# What the task asks:
Every line below that holds the word "computer" must be listed.

[Stored data]

+++++

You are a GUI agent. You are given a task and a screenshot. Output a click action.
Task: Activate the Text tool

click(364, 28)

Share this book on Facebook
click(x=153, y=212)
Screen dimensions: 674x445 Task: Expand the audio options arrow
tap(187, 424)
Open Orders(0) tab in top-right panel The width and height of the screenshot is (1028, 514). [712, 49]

+++++

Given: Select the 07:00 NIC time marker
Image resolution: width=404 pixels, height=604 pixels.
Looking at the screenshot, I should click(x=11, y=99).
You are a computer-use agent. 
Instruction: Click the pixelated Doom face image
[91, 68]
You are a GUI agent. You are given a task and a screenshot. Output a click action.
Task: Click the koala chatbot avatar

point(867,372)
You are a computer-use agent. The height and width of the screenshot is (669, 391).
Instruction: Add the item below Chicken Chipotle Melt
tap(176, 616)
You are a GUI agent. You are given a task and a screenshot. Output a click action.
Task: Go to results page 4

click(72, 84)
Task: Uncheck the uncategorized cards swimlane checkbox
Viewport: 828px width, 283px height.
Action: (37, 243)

+++++

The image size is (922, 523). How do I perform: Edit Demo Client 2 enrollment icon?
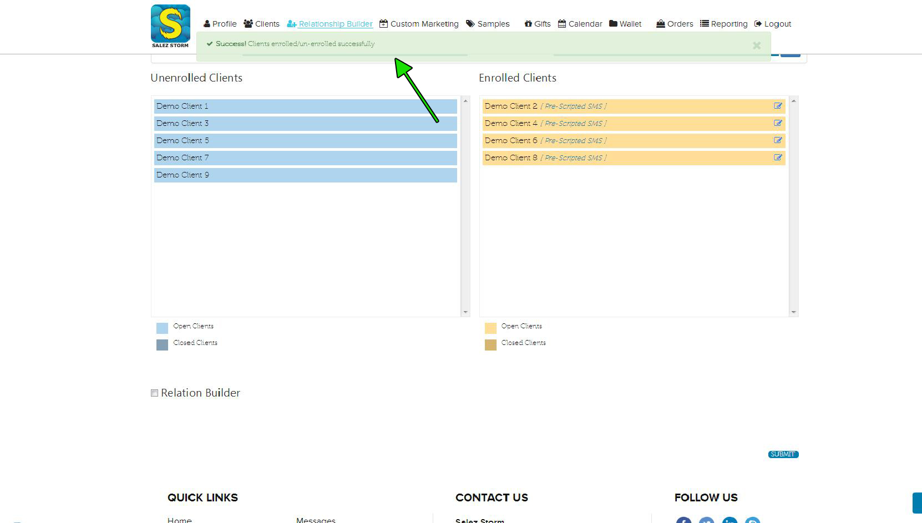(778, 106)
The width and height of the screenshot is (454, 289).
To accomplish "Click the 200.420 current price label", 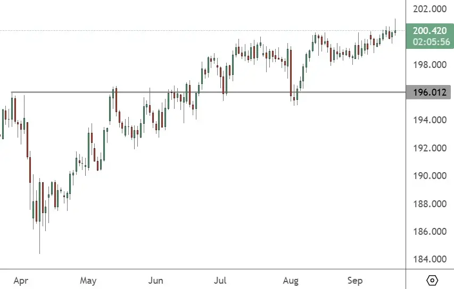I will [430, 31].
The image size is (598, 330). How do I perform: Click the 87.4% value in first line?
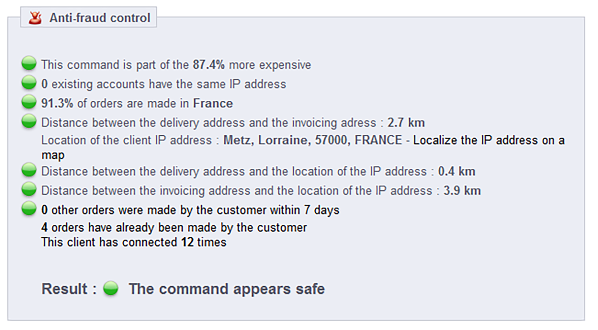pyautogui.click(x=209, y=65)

+++++

# Answer box:
You are a computer-use agent. 
You are a computer-use agent. The height and width of the screenshot is (669, 391).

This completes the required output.